1. Win games on the road.
The Rebels have suffered just two losses in The Pavilion—both at the hands of teams currently ranked in the top 20. In basketball, much more than football, home court matters a lot. Teams are expected to hold serve at home and steal a few on the road.
If the Rebs manage to win only their remaining home games and drop all the away contests, they’ll finish 20-11 overall and 10-8 in the SEC. But they’d have to knock off No. 1 Tennessee and No. 7 Kentucky to do that. The Rebels face those mammoth teams at home, which increases the likelihood they’ll drop those games. If they do that, they have to find road wins, something that hasn’t been easy given the inconsistencies across the roster. Ole Miss is 3-3 in true road games and is coming off losses in Tuscaloosa and Gainesville.
Wednesday’s showing at Florida might not have ended with a W, but the Rebels, who rallied from a seven-point second-half hole to force overtime, showed some fight.

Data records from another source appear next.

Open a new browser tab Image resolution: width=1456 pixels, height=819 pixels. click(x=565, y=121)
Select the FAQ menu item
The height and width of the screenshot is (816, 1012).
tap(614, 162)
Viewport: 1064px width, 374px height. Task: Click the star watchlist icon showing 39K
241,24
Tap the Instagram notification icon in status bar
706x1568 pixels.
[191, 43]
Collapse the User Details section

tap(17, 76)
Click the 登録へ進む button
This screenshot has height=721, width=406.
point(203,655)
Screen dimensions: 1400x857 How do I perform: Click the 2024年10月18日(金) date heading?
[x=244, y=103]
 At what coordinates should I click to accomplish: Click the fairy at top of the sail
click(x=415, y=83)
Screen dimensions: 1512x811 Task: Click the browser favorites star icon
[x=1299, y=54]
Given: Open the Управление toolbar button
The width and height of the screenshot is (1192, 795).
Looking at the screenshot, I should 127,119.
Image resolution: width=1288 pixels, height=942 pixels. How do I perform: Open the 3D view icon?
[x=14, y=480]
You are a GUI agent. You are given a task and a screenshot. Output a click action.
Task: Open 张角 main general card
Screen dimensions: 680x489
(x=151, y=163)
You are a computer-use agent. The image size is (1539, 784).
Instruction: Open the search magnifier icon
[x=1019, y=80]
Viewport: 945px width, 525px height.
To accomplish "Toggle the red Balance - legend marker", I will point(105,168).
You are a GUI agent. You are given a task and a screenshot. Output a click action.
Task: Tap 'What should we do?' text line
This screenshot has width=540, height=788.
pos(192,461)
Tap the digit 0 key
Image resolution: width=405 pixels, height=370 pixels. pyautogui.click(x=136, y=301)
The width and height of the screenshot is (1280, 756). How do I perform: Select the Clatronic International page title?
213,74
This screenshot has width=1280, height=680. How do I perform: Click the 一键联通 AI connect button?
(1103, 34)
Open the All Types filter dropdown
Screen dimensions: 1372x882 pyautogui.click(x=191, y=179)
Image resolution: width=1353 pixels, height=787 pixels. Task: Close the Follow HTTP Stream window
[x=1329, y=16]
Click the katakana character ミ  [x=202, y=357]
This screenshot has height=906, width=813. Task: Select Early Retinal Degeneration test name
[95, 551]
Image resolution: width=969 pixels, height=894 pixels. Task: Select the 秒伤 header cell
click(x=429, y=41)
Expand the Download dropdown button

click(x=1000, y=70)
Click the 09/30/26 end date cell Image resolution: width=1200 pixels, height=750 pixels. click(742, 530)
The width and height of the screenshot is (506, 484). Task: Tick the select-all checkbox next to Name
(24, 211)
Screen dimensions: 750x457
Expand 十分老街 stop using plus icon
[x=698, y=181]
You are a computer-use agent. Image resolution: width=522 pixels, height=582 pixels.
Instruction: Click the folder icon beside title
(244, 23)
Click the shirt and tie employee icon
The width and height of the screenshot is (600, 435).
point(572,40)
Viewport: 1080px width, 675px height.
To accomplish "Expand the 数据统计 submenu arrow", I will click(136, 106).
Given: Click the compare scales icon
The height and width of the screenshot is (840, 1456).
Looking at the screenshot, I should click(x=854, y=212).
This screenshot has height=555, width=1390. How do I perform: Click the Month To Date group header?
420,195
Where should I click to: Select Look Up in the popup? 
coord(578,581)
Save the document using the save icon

Moral victories don’t count on the resume, but it could lend some of the youngsters confidence moving forward.
2. Get more consistent play from the freshmen.
Speaking of youngsters, K.J. Buffen and Blake Hinson have been revelations this year, with Buffen averaging the fifth most minutes on the team and Hinson starting every single game. They do a lot of good things on the court... in spurts. The trouble is that they haven’t put together good games at the same time. Points and rebounds don’t tell the full story of how much a player is contributing, but here’s a comparison of those stats between the two over time.
Those types of wild swings make consistent production tough. Add to this the fact that over the past five games the duo has combined for 13 points on average, and you can see why things have turned south. They’ll need to do a better job of complementing each other moving forward.
3. Get back to playing good defense.
LSU hit 48 percent of its field goals. Florida shot over 49 percent. Iowa State connected on 69 percent of its tries. Those numbers are not good, especially for a team coached by someone who was supposed to bring a tough, physical, disruptive defensive scheme.
This Ole Miss team held an uber-talented (even if struggling) Auburn to 33 percent from the floor. Yet right now, these guys are struggling to get key stops. I don’t have the answer as to how they can fix things defensively, but most of the trouble over the past two games has been on the perimeter—Iowa State and Florida combined to go 19-for-41 (46 percent) from three. Sometimes, there’s just nothing you can do about that, but the Rebels are giving too many good shooters wide open shots from the perimeter, and that is something you can control given adequate scouting reports and discipline.
If the Rebels want to get back to those winning ways, it will take a return to what got them here and a consistent approach to the game. If not, the home/road splits could be too tough to handle.